It's a Small, Small Metro World
I’ve been riding the same Metro line for the better part of the past four years, getting on and off at the same stops, to the point where I can tick off the stops from memory without really thinking about it. Over time, you start to see a lot of the same people, and while you probably don’t get to know them, they do become very familiar to you. For example, the guy who I will always remember as a candidate for anger management classes because one day he ran up the stairs and just missed the train. So he started banging on the door and cursing the driver as the train pulled away. He’s never done anything like that since then (not that I’ve witnessed, anyway), but whenever I see him, I think that there must be a lot more suppressed anger boiling away in there. Can’t help it.
There’s the woman who has the most hard-core mullet I have ever seen in my life. It is ALL business up front, and one wild and crazy party in the back, my friends. She is an otherwise perfectly normal looking woman, who is probably very nice and maybe has a few kids my age who may occasionally think “holy crap, Mom – please do something about that!”, but she is always the Mullet Lady to me.
The couple who have gone from dating, to engaged, to married (based on the occasional observance of rings being added) and are just so into each other that, regardless of the weather or Metro delays, they form their own little cocoon of cuteness on the platform. The fact that they manage not to be nauseating in the process is also quite nice.

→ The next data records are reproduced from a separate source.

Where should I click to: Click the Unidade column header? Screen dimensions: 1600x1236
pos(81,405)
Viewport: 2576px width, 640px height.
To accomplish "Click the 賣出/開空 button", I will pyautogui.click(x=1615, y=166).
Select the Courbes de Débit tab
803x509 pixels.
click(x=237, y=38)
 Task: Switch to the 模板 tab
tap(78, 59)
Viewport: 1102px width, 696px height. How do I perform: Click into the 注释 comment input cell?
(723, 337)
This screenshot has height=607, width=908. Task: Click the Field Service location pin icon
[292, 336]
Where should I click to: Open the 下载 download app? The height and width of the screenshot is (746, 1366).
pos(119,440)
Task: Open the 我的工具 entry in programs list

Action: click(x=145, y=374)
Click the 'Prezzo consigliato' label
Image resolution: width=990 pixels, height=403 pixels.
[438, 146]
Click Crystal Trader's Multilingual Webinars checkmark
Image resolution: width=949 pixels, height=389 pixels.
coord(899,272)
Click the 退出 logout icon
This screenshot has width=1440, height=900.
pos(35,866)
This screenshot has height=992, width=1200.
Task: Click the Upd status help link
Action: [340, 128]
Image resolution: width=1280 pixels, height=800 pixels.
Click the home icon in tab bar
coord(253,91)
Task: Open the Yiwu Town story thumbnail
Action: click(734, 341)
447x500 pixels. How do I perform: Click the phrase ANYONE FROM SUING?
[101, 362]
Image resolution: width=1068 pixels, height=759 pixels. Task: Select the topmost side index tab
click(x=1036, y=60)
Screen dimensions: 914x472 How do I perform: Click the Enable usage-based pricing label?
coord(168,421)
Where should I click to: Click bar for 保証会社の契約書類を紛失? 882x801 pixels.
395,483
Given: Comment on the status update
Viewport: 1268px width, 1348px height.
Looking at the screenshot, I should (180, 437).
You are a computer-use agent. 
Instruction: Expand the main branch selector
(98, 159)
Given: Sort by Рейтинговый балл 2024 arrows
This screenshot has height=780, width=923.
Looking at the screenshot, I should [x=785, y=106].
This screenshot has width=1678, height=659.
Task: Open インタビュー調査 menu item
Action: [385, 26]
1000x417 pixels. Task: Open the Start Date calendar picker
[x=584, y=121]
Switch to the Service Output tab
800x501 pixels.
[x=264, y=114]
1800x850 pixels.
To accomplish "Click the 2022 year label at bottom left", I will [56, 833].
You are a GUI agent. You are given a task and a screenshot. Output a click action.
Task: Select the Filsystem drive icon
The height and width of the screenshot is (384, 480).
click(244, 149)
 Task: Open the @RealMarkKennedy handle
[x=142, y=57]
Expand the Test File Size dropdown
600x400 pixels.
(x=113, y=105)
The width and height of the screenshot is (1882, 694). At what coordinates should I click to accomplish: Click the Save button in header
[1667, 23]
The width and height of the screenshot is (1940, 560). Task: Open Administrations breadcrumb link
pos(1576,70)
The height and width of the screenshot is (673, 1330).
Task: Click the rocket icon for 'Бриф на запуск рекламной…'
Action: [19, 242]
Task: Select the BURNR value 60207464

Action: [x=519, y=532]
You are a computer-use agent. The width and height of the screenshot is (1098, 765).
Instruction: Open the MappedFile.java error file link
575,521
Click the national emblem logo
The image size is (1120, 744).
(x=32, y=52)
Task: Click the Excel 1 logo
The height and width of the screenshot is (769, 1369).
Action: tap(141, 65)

There are plenty of other people that I see every day, and were I to see them elsewhere in my real life I would wonder where I knew them from, it’s just funny how people you don’t know at all can still be so familiar.
Of course, then there was the guy I saw out of the corner of my eye last night. He was slumped over the seat in front of him, and I saw him look furtively around the car before resting his head back down again. Then I heard a splashing sound. Like someone was dumping a large bucket of gumbo out onto the floor. Followed by another prolonged splashing sound. The people in our car began to look vaguely alarmed, and I knew that I would have to take quick action to avoid implementation of my rule.
You see, I have a very strict rule. This rule is that no one vomits alone in my presence. No one.
At this point, I could only hear what was going on, there was no visual and no smell to accompany it. So at the next stop, the one before mine, I leapt out of the car and ran down the platform, stepping into the car behind it. I just didn’t have confidence that I could make it all the way to my stop if he continued to do the ol’ Technicolor™ yawn. I felt, and feel, so incredibly bad for whatever Metro employee got stuck cleaning up after this guy – that can’t have been a remotely pleasant experience.